To make a comparison with calculations, you need to put an uncertainty on that. For instance, the value used in calculating the Rydberg constant for the CODATA 2010 is from Fischer et al., 2 466 061 413 187.080(34) kHz which is not as precise as implied by the number you wrote, which appears to be precise to one hertz. The best I could find after a quick search dates back a bit, and the uncertainty then was at the kHz level. I don't know what the current status is. You have to introduce relativistic corrections, such has hyperfine interaction, as well as QED corrections, such as the Lamb shift. First, these are electronic bound states, so the electron does not "move." Second, it is not the electron that emits radiation, but rather the combination of the electron and the proton (nucleus). Calculations are made in the reference frame of the center of mass of the atom, and as such correspond to the frequency of light emitted by an atom at rest with respect to the lab frame.
Many thanks for your very comprehensive answers to my query. The reference for the number I quoted is: http://edoc.ub.uni-muenchen.de/13943/2/Parthey_Christian.pdf Do I take it that because of the 'bound state' one does not consider the recoil energy of the electron either in the calculation of transition energy and hence of emission frequency. In my simple way I imagined that within the context of the system, the electron would have independent freedom of movement in any direction which did not change its distance from the nucleus fixed by kq^2/r^2 = mv^2/r. And that the photon would emit in a random direction so some proportion of the emissions would impart energy to the electron rather than to the system as a whole. This (very small) energy would need to be deducted from transition energy to give hf for the emitted photon.
The uncertainty there is 10 Hz, of the same order of magnitude as the reference I gave. In quantum mechanics, an electron in a bound state does not have a defined trajectory, nor is it at a fixed distance from the nucleus. It is in an orbital, and its position around the nucleus is only known probabilistically; you can picture it as a "fuzzy" cloud around the nucleus. The entire atom will recoil from the emission of a photon.

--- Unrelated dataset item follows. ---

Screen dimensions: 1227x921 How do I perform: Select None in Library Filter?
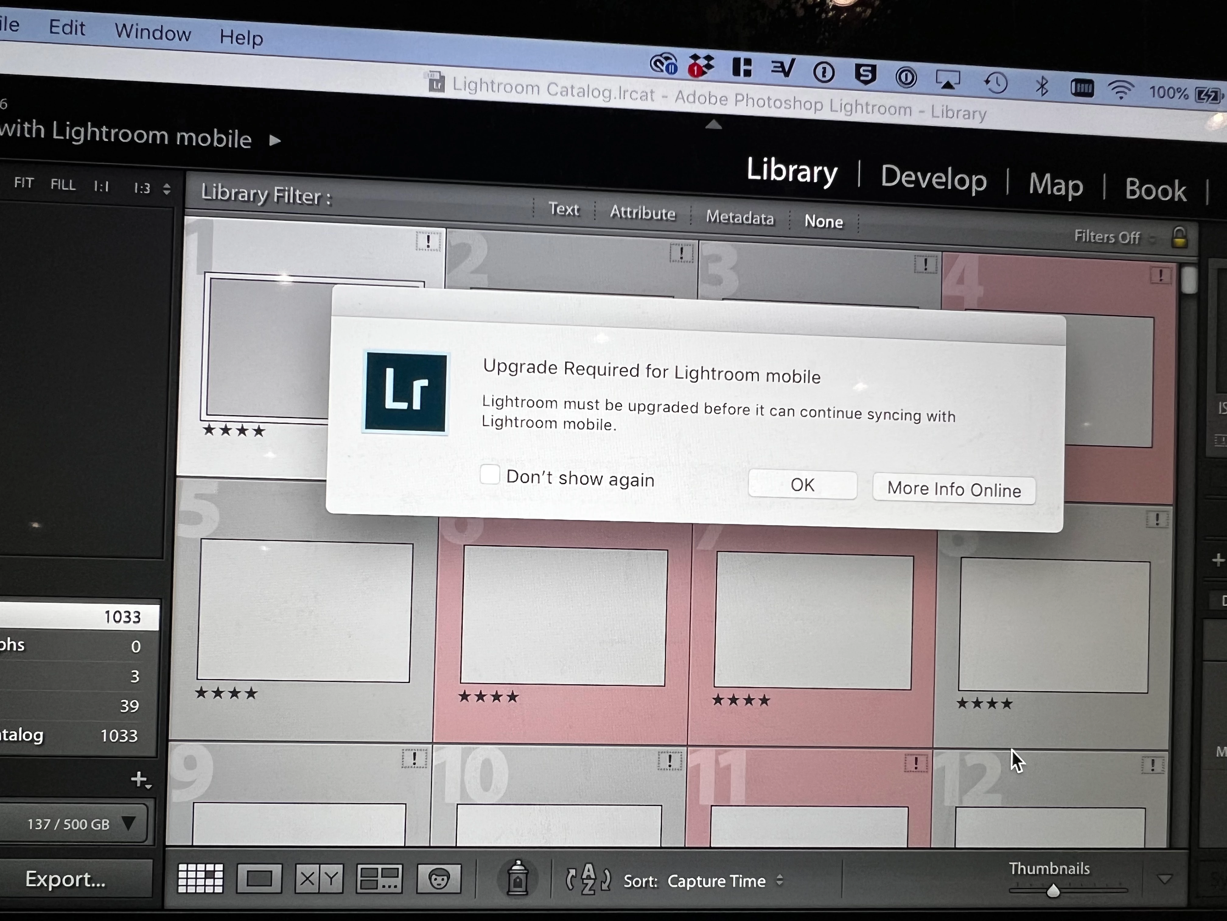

The photon frequency calculated is the central frequency of the peak that would be measured for an atom initially (i.e., before emission) at rest (with respect to the detector), considering that, because of the Heisenberg uncertainty principle, the peak in the emission spectrum is not infinitely narrow, but has a certain width (called natural linewidth). For an actual spectrum, the peak would be even broader due to the Doppler effect.
Can you perhaps indulge a quantum mechanical ignoramus a little further ? The principle of photon/electron interactions resulting in electron recoil (as opposed to atom recoil) is demonstrated in the Compton effect. How would the physical situation differ in that instance - is it because the electrons are considered "free or loosely bound" (ie high energy)? In which case are there 'degrees' of binding to the point where there is some transition point between atoms that can demonstrate the Compton effect and those that can't? Or just a gradual decrease in the effect until it effectively disappears altogether. Or if I can put it a slightly different way - due to wave particle duality - is it not possible for a wave type quantity (electron in bound orbital) to demonstrate particle type properties (such as recoil) to a degree however minute that might be ? Hope that's not a completely dumb question !